Gourmet Burger Kitchen (GBK) is a chain of luxury restaurants in the United Kingdom and Ireland specialising in gourmet burgers. There is a subtle Kiwi theme throughout the restaurants, a reference to the heritage of the original owners.

History
The company was started in London by New Zealanders Adam Wills, Greg Driscoll, Brandon Allen and Ugandan Kalimali Moses, in 2001. Chef Peter Gordon, a New Zealand-born, London-based chef, oversaw the menu development and the first restaurant opened in 2001, bringing the concept of 'gourmet burgers' to London.  GBK is known for its "large" burgers, fresh produce and casual service style. The initial success of the Battersea restaurant led to further openings across London.

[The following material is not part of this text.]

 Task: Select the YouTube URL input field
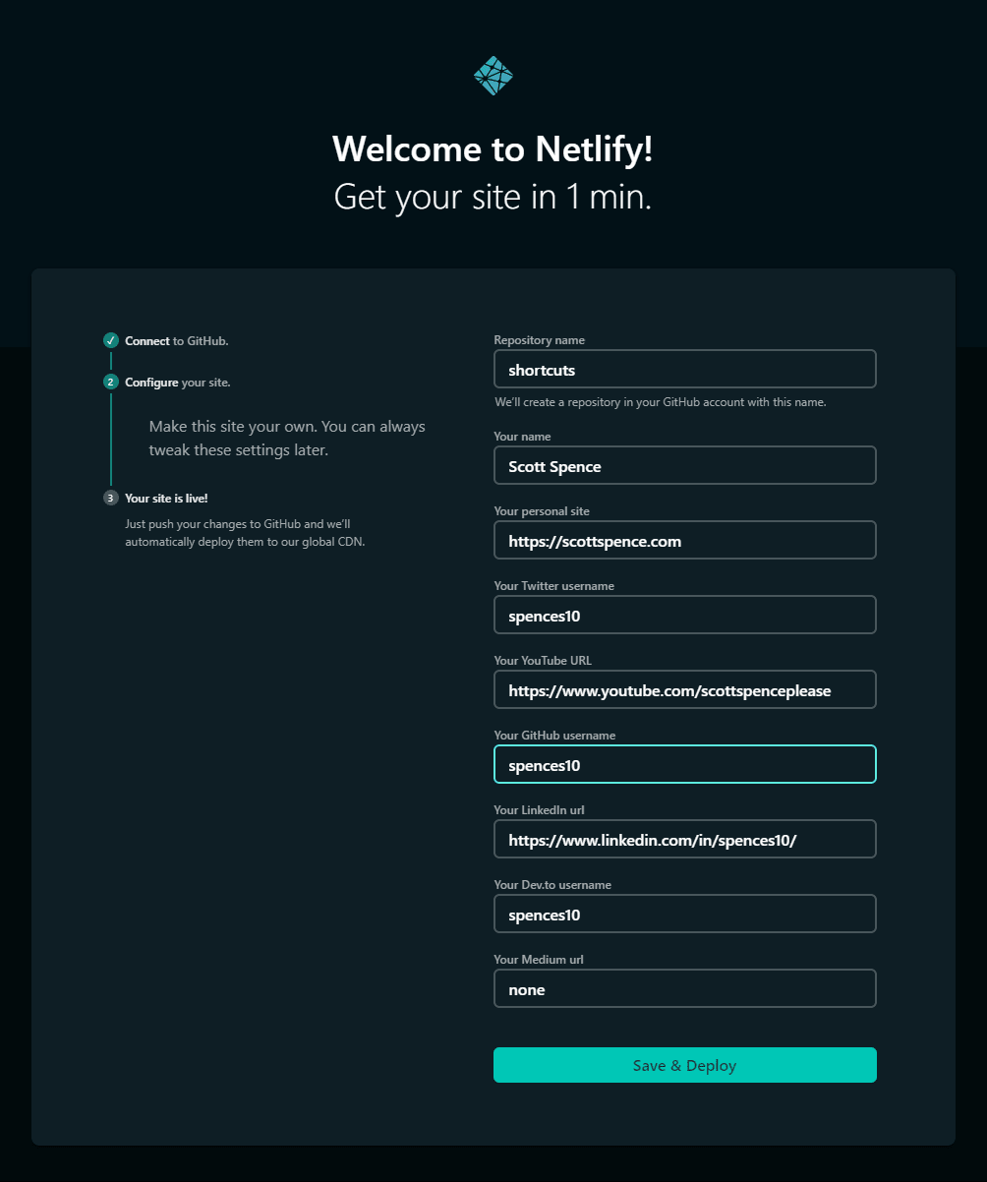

In 2005, the owners sold the business to Clapham House Group PLC who added a total of 53 restaurants across the UK. In 2010 the restaurant chain was sold to Capricorn Ventures, most notable for operating Nando's. GBK expanded to 60 restaurants across the UK, and has plans to continue growing. Franchises operate in Ireland, Dubai, Greece and Oman.

In September 2016, the South African firm Famous Brands bought the company for US$143.3 million. In August 2018, the company reported huge losses due to a decline in sales.

In October 2018, Gourmet Burger Kitchen reported a £47m loss amid tough trading conditions. Later that month, Gourmet Burger Kitchen announced plans to close 17 restaurants.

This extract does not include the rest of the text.